К месту назначения - южному острову архипелага - подошли в сумерках. Друзьям надо было поскорее отделаться от спутников, чтобы, не теряя времени, заняться отысканием следов гитлеровского агента, известного контрразведке союзников под именем Хельмута Эрлиха. Нужно было обезвредить его, прежде чем ему удастся найти надежную нору, где он отсидится. Нужно было лишить его возможности вытащить на свет припрятанные списки законсервированной агентуры и возобновить свою подрывную деятельность. Было известно, что бывшая нацистская агентура должна, по мысли ее новых хозяев, сделать эту маленькую северную страну базой своей секретной деятельности, направленной против СССР и некоторых других стран. Трудно предположить, что мирный, трудолюбивый и свободолюбивый народ этой страны согласился бы дать приют иностранной службе диверсий, имеющей своей единственной целью шпионаж и провокации, направленные на разжигание новой войны. Этот народ не раз уже в своей истории отстаивал собственную независимость от поползновений даже наиболее "родственных" претендентов. К тому же он заслуженно гордился своим миролюбием и традиционным нейтралитетом в столь же традиционно неспокойной жизни Европы. Поэтому можно было с уверенностью сказать, что, даже если шкипер и другие не совсем верят в чисто туристские цели Кручинина и Грачика, все равно они сделают все, чтобы помочь русским. Они видели в гостях верных и бескорыстных друзей своего народа.

- Скромность этих людей поразительна. Она меня просто трогает, - сказал как-то Грачик.

- Воспитание, братец, вот что это такое! Как раз то, чего иной раз не хватает нам... Что греха таить, мы в этом деле не пример! К сожалению, у нас уже перестали уважать чужие тайны, даже самые интимные, самых дорогих друзей. Пусть человек дал честное-распречестное слово хранить секрет, но он разболтает его при первой возможности, да еще станет доказывать, что, мол, уважение к чужой тайне - это буржуазный предрассудок, пустая интеллигентщина. Если данная тайна - а такова любая частная, не государственная тайна, - если она, повторяю, не охраняется законом, если за ее нарушение не привлекут к ответственности, стоит ли утруждать себя ее хранением?!
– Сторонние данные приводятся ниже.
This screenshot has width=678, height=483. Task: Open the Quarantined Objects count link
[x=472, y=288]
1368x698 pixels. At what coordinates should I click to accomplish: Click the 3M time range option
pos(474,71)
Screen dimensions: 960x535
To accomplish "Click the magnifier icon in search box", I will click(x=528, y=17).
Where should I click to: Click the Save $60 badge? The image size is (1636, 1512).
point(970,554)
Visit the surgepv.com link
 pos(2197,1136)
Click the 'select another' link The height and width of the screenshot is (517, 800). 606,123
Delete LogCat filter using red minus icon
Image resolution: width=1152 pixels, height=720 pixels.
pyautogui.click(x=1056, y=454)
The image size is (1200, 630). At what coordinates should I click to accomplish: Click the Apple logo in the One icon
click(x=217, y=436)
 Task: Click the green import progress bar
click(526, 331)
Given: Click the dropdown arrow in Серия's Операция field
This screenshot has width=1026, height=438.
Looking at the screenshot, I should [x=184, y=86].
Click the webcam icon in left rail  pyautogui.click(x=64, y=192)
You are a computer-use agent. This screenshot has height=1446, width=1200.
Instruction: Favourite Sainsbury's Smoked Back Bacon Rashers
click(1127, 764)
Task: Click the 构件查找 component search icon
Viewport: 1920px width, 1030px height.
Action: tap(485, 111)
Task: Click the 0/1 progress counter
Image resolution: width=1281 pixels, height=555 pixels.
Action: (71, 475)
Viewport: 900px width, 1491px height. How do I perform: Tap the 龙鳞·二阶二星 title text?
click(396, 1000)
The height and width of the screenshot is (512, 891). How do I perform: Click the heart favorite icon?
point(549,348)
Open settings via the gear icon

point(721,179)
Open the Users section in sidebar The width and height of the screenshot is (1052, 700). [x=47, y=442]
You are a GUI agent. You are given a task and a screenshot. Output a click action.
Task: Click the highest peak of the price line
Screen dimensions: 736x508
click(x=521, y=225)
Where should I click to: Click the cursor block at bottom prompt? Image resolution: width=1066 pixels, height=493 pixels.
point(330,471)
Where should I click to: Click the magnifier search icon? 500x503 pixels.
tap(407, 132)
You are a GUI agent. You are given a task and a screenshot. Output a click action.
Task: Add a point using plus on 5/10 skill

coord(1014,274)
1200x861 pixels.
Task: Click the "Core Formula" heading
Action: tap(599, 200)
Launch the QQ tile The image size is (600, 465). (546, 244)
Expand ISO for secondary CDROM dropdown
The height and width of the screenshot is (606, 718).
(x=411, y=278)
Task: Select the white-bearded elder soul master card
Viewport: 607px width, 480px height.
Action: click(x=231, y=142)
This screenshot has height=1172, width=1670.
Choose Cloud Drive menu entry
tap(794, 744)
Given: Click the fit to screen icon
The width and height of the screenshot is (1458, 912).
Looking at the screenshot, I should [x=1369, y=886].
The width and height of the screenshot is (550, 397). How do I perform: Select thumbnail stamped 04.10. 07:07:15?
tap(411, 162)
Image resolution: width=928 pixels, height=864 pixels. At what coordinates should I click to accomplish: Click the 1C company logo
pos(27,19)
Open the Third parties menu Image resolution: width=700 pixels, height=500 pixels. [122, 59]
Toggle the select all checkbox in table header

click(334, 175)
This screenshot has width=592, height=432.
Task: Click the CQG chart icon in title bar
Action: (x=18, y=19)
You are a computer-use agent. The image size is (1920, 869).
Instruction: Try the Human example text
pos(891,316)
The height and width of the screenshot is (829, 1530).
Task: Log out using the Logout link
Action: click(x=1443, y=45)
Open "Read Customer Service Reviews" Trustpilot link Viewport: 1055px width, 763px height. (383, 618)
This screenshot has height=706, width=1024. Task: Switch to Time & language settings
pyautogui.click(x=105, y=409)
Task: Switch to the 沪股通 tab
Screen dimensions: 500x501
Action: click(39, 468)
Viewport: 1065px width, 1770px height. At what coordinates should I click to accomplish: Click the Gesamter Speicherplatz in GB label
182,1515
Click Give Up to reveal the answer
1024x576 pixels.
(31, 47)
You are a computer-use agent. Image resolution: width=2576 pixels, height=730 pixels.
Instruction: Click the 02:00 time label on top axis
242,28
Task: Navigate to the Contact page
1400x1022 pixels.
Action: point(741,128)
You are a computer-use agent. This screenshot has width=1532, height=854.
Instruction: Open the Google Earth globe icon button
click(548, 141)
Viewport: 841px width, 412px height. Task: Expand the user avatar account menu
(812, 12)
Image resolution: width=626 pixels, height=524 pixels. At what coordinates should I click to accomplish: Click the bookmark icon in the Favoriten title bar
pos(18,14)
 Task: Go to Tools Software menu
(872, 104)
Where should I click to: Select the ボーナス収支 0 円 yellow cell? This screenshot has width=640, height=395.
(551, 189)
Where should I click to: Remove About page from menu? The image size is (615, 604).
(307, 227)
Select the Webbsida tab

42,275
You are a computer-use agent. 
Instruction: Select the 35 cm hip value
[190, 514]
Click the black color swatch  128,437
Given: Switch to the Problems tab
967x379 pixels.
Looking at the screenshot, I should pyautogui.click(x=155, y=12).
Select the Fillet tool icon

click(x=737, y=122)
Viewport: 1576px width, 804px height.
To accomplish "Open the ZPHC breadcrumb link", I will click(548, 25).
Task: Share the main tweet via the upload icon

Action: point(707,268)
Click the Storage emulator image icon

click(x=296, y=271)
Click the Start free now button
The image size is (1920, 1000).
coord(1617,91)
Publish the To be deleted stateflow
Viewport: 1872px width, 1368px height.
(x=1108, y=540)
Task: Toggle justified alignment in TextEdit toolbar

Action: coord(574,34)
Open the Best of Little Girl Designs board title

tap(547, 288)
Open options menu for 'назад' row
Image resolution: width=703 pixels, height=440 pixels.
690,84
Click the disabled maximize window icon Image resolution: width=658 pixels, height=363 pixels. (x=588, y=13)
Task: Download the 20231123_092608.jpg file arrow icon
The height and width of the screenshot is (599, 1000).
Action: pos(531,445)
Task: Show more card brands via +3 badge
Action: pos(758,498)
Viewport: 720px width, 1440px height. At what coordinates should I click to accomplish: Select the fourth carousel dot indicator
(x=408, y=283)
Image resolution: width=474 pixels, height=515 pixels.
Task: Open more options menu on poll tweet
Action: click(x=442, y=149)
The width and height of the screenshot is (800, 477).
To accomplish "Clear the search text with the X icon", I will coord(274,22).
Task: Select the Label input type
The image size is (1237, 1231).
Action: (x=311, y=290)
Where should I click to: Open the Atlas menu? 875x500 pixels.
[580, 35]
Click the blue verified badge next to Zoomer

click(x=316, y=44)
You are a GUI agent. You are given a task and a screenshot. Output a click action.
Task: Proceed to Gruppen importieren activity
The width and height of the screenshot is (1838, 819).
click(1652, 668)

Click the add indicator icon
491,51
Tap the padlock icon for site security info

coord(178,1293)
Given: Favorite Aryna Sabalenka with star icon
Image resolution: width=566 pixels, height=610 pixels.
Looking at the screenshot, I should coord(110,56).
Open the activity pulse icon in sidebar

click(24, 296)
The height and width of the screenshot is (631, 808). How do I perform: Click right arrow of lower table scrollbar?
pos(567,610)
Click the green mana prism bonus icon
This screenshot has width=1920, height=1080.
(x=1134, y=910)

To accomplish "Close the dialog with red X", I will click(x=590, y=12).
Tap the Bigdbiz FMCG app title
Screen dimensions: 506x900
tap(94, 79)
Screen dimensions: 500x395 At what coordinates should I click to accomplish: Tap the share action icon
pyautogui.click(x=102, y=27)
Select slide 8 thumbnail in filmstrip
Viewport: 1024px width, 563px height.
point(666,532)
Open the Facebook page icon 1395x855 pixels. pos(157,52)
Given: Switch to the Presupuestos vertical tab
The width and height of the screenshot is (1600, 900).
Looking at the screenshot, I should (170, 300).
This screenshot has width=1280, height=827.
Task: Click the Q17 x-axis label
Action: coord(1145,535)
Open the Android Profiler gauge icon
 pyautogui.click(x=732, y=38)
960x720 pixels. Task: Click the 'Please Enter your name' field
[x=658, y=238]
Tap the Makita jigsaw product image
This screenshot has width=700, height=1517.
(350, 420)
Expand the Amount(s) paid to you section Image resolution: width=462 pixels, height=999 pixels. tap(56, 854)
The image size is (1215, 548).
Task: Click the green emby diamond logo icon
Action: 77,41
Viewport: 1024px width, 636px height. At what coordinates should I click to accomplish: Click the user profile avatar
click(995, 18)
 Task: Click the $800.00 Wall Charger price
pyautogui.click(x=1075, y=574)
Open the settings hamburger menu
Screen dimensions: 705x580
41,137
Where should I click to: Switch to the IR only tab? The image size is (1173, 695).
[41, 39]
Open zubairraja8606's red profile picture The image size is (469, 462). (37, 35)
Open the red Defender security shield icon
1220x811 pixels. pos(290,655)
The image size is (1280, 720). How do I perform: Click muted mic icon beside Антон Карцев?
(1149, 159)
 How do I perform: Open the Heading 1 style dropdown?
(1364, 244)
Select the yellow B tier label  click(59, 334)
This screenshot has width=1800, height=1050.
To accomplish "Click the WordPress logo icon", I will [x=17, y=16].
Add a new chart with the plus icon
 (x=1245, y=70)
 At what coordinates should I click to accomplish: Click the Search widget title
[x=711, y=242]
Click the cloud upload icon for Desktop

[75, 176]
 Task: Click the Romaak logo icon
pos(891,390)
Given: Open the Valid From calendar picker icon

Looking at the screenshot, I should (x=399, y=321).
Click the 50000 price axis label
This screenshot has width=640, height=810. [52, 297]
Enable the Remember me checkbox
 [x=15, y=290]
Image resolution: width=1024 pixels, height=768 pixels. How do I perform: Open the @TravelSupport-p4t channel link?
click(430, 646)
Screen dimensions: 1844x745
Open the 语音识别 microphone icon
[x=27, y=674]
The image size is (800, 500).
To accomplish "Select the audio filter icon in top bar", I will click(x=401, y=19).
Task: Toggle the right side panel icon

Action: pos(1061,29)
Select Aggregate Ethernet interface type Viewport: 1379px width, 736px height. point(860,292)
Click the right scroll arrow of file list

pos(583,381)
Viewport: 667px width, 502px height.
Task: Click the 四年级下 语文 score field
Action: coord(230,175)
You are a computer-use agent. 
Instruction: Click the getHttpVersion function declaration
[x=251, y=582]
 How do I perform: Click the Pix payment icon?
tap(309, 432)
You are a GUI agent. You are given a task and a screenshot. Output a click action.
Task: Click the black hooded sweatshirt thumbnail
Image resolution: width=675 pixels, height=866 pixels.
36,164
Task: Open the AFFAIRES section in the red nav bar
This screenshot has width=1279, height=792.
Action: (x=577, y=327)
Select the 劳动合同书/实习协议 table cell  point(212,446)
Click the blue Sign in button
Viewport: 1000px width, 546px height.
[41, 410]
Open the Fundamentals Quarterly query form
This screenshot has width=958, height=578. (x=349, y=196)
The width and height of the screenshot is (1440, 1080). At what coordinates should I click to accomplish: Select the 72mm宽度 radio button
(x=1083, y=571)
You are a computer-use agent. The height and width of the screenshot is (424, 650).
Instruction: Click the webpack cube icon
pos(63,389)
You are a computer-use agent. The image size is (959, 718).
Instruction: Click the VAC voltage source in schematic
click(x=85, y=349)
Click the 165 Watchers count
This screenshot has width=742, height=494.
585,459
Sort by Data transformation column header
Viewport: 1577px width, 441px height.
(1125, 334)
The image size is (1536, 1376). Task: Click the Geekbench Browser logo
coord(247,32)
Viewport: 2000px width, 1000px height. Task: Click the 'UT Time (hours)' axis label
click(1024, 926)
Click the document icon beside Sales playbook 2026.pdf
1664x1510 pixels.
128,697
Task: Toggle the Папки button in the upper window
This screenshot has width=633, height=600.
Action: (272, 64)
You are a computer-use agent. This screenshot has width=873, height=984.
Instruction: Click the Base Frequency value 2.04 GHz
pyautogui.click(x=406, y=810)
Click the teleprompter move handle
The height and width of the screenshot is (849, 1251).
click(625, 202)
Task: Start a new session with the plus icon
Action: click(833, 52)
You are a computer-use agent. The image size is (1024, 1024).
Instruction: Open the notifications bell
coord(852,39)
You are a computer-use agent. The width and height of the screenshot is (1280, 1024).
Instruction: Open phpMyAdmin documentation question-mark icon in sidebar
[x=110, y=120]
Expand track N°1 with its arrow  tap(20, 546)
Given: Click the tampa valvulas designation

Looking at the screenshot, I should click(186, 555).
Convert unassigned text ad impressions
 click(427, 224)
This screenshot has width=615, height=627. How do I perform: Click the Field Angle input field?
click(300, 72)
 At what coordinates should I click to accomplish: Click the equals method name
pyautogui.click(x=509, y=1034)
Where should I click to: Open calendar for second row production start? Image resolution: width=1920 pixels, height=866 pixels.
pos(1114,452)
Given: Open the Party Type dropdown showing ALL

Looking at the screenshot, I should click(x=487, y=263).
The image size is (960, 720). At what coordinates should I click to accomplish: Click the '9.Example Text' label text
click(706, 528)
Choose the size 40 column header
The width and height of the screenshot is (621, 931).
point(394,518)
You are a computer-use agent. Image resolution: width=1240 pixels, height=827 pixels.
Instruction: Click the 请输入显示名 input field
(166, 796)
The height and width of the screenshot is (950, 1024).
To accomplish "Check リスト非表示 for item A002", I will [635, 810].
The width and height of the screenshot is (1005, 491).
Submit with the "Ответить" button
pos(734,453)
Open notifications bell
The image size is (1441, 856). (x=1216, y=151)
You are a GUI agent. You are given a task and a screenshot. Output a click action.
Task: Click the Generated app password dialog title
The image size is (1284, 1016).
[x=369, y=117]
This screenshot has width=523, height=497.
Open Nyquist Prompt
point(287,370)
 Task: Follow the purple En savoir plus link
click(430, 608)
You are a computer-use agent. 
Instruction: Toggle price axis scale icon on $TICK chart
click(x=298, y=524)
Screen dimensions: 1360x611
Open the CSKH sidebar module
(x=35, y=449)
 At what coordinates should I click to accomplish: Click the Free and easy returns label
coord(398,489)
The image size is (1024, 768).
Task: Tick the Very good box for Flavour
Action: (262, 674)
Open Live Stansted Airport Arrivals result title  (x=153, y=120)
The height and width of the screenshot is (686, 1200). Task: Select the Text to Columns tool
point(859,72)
Не обращая внимания на то, что лицо Грачика становилось все более мрачным, Кручинин торопливо закурил. Он и сам не заметил, как эта тема заставила его разволноваться. Его голос дрожал возмущением, когда он заговорил снова:

- Ты мне, может быть, не поверишь, но я собственными ушами слышал, как один человек, и не кто-нибудь, а политработник в чинах и с орденами, на многолюдном собрании говорил: "Мы, большевики, отвергаем мелкобуржуазное морализирование вокруг пресловутого "слова чести"! "Честное слово" для нас не фетиш". Правда, этому залгавшемуся балбесу слушатели выдали все, что ему причиталось. Но все же мне грустно, братику, грустно!

- Послушать вас, так... - Грачик, не договорив, безнадежно махнул рукой.